Chemistry for Dummies
Part V. The Part of Tens
Chapter 22. Ten Useful Chemistry Web Sites
In This Chapter
· Looking for Web sites related to chemistry
· Surfing the sites for the chemical information you want
· Navigating through additional links that you find
The Web is a gold mine of useful information, with a lot of fool's gold thrown in. In this chapter, 1 provide you with some good starting places to find cool chemical information. Because Web sites come and go, I’m not promising that all, or even any, of these sites will be there when you start looking for them, but I tried to choose ones that have a good chance of being around. (Even though I know people who wish the EPA would go away, it’s quite likely that it’ll still be there.) Use the additional links that you find at each site to branch out and fulfill your interest in chemistry.
American Chemical Society
The American Chemical Society (ACS) is the largest scientific organization in the world devoted to a single scientific discipline. Its Web site offers a wealth of information and links to other sites. A chemical search engine is available, along with a molecule of the week. It has links to chemistry-related news stories, an online store (if you simply must have that coffee cup made out of a beaker — I have two!), and links to various divisions within the American Chemical Society. You can even join the ACS online.

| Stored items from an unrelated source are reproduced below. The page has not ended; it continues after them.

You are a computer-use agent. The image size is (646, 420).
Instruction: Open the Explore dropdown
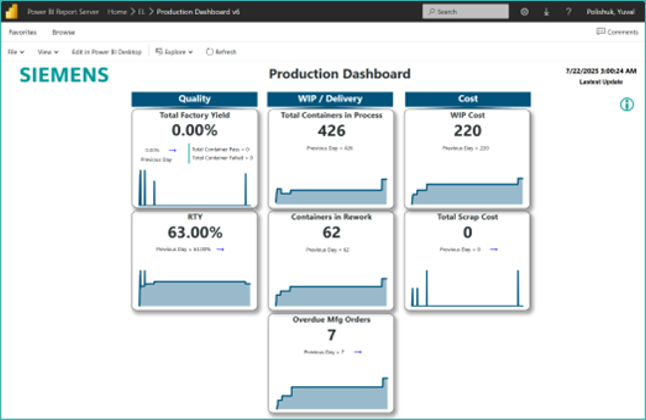pos(175,51)
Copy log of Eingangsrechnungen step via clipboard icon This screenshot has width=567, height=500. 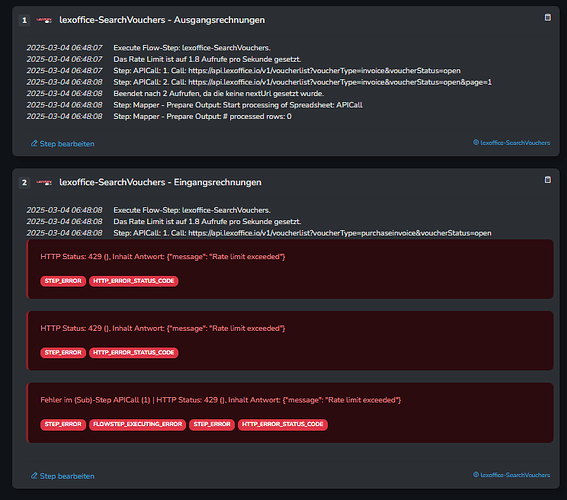coord(547,180)
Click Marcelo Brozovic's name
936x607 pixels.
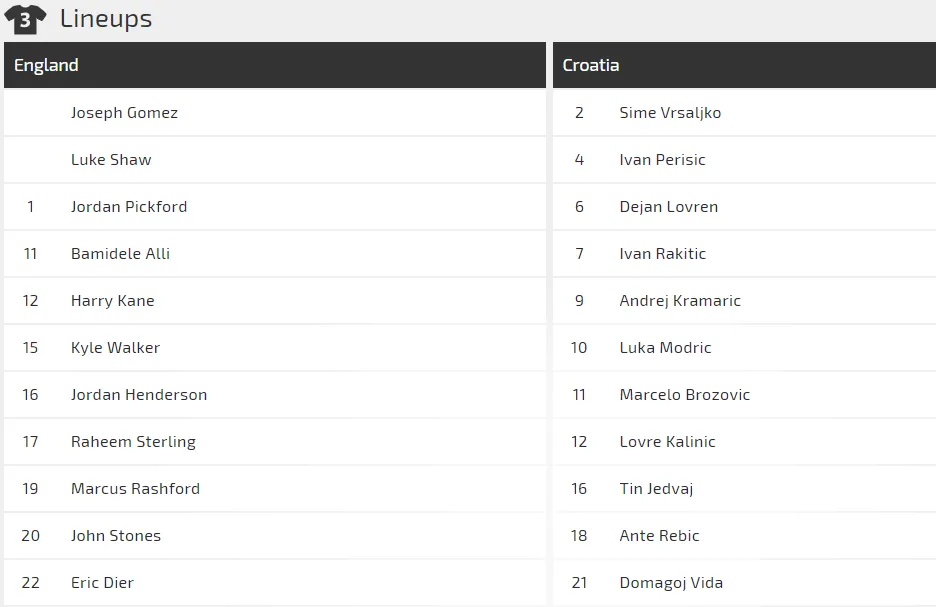(x=684, y=395)
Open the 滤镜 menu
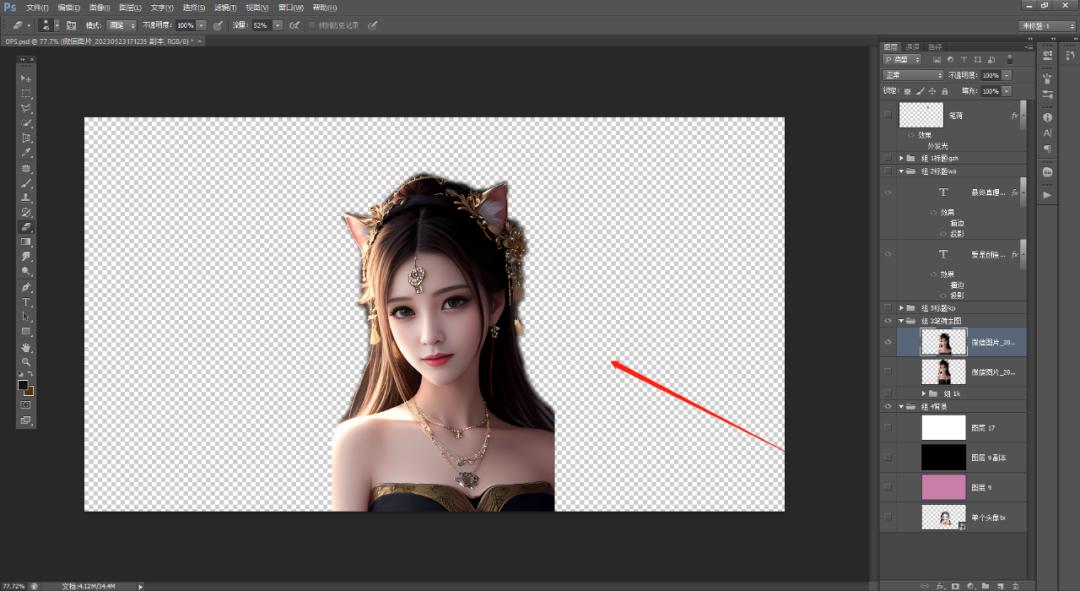This screenshot has width=1080, height=591. click(226, 6)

Material Safety Bata Sheets
A Material Safety Data Sheet (MSDS) provides a wealth of information concerning the safe handling, spill control, health hazards, and so on, of a chemical. Most places are required by law to maintain an MSDS for every chemical in stock. At this site, you can search by name, product name, or CAS (Chemical Abstracts Service) registry number for an MSDS on a particular chemical and then print it out. This site also provides lots of information about chemicals, as well as links to other Internet MSDS sites and hazardous chemical reference sites.
U.S. Environmental Protection Agency
This is the official EPA site. It has links to lots of information concerning the environment, hazardous chemicals, and such. You can browse through environmental laws and regulations, read the latest news articles concerning environmental issues, and check the status on toxic substances such as lead. The site even features a For Kids section that explains environmental issues in a way that’s appropriate for children. You can order EPA publications online and obtain educational materials, too. It’s your tax dollar — get the most out of it.
Chemi st ry. about. com is a commercial Web site geared to a wide range of ages. It has a section on homework for those in high school and college, a description of scientific toys, links to companies that sell scientific equipment, and links to the specific areas of chemistry: organic, physical, analytical, and so on. One of the most useful sets of links is to chemistry clip art. Beware, though: This site can be frustrating because of the advertising windows that keep opening. If you can deal with that aspect, this is a good general site.
This great British Web site is set up as a periodic table. Want to know something about the element tantalum? What about osmium? Need the melting point of zinc? Just click on an element, and you get all its pertinent physical properties and common compounds — and in most cases, you even get a photograph of it. This Web site also keeps you up to date on the discovery of new elements. You can even print a copy of the periodic table. This site definitely belongs on your favorites list.
Plastics.com is primarily for those who want to know a little more about plastics or are in the plastics industry. This site has numerous news articles about current events in the industry, and you can get information about many different types of plastics. This is a great Web site for someone with an upcoming job interview at a plastics-related company.
This site from the National Institute of Standards and Technology is a great source of data on thousands of chemical compounds. You can access thermochemical data (data dealing with the relationship of heat in chemical reactions) on more than 6,000 organic and inorganic compounds, and you can get infrared, mass spectrum (the spectrum of a stream of gaseous ions separated according to their mass and charge — it’s a way to identify the chemical constitution of a substance), and ultra violet and visible (UV/Vis) spectra (another way to determine the structure of molecules using energy) for numerous compounds. You can search the database by name, formula, CAS number, molecular weight, or numerous other properties.
ChemClub is a commercial site that provides access to a broad range of information about chemistry in general. It has numerous links to search engines, current events related to chemistry, and more. This well-developed site is useful to chemistry professionals or members of the general public who want an overall view of industrial chemistry.
Institute of Chemical Education
The Institute of Chemical Education (ICE) is associated with the University of Wisconsin. Its main emphasis is training in-service teachers. The institute’s Web site has links to other chemical-education sites. Information concerning the institute’s workshops and other presentations is available, too.
The Exploratorium, the “museum of science, art, and human perception,” in San Francisco, California, is one of the foremost science museums in the country. This must-see Web site is geared toward kids and families. It’s updated daily with news articles and current events. You can learn the science behind baseball, hockey, and other sports in its Sports! Science feature. The site presents a lot of activities for kids and adults in all the areas of science. The Exploratorium publications have been among my favorites for years.